Le leurre d’appel sexuel
Sept photos, pour une couverture et les douze mois de l’année groupés deux par deux, forment une galerie kitsch cocasse où l’attention du lecteur est captée par un faisceau de trois leurres agissant simultanément. Le leurre d’appel sexuel est évidemment omniprésent pour stimuler le réflexe de voyeurisme qui rive si puissamment l’image à sa victime : la nudité d’une jeune femme est offerte à des degrés divers dans six photos sur sept. Quant à la septième, une scène de baiser exhibe le plaisir d’autrui.
L’humour
Mais, même s’il saute aux yeux, le leurre d’appel sexuel n’est pas le leurre qui forcément retient l’attention. Des mises hors-contexte loufoques rendent sensible l’humour des scènes offertes et font sourire. Tous les personnages à une exception près, dans les lieux les plus inattendus, tiennent à la main, d’une manière ou d’une autre, le petit vase sacré qu’est la tasse de café. L’une des jeunes femmes s’inscrit même à l’intérieur d’une géante. Celle qui n’a pas de tasse à la main a fait d’une moitié de tasse un loup et s’en est masqué les yeux. Du coup, pour décerner la palme de la loufoquerie surréaliste, on est bien embarrassé : faut-il la remettre à la fille vautrée dans une assiette de spaghetti ou à celle qui marche à quatre pattes, une peau de bête sur le dos ?
L’intericonicité dans ses œuvres
Cet humour accompagne en fait un troisième leurre, l’intericonicité, qui fait tout le charme de cette galerie de photos.
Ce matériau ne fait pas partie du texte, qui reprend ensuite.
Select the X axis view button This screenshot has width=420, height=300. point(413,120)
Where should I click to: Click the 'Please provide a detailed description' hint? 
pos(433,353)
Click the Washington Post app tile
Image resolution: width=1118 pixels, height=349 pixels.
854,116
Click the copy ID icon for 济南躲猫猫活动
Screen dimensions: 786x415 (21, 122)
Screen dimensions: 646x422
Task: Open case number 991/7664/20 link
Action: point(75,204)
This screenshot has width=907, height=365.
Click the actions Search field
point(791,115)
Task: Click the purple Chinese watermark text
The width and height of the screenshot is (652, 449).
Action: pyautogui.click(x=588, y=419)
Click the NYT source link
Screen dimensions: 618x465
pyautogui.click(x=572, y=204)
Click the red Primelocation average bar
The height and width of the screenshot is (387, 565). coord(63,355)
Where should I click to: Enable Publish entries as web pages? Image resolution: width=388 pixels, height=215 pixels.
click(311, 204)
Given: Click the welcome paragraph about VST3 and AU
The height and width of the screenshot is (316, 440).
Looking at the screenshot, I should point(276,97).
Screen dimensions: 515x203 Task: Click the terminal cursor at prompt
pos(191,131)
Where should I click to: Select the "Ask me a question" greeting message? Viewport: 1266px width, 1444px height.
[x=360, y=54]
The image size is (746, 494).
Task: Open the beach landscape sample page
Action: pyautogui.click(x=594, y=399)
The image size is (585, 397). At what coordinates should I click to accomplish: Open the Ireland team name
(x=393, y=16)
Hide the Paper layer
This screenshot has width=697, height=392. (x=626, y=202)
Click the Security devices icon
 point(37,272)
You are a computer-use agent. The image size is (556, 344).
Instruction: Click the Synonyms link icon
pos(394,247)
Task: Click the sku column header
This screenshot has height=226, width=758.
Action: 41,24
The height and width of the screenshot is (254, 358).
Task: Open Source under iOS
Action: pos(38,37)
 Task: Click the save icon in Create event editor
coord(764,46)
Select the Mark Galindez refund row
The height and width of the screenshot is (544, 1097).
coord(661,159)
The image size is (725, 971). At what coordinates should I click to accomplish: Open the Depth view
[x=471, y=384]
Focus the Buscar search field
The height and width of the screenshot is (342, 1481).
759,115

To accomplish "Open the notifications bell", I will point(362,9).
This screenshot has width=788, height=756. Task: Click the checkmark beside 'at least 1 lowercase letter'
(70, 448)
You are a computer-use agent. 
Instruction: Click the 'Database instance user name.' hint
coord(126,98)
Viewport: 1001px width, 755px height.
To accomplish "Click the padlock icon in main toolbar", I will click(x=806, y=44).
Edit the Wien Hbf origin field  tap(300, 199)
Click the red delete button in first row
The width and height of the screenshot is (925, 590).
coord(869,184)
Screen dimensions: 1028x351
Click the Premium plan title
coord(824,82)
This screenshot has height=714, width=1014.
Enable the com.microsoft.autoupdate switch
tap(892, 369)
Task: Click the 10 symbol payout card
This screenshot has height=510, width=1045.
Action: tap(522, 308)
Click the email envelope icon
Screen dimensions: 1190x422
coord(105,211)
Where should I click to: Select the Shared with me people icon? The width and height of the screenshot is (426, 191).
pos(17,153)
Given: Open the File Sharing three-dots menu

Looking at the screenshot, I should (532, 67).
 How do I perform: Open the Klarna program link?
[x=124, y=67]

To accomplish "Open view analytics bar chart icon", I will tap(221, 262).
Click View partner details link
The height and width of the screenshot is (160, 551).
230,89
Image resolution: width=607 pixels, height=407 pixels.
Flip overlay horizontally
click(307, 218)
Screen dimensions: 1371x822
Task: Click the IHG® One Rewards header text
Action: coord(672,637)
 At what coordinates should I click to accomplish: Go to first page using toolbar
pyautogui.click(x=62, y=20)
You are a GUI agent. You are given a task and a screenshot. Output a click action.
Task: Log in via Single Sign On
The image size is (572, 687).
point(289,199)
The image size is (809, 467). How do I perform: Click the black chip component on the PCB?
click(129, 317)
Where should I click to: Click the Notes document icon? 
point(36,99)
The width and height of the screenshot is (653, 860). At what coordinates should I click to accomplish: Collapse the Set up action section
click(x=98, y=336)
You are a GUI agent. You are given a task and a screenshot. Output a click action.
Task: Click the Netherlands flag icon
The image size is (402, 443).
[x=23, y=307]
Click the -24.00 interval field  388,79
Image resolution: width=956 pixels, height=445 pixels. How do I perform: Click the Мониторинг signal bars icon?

L’intericonicité joue ici à plein son rôle. Une image nouvelle est souvent la citation volontaire ou non d’une image connue. Selon son cadre de référence, le lecteur la reconnaît ou non. L’effet recherché par celui qui l’emploie est au moins quadruple : l’opération permet d’abord de retenir l’attention plus longtemps, ne serait-ce que le temps nécessaire à la reconnaissance. Ensuite, l’identification d’un objet connu rassure. D’autre part, son association à un autre objet inconnu vise à conférer à ce dernier les vertus attractives dont on souhaite le parer. Surtout, par flatterie à son insu, le lecteur est invité à se valoriser à peu de frais en se prouvant à lui-même sa culture.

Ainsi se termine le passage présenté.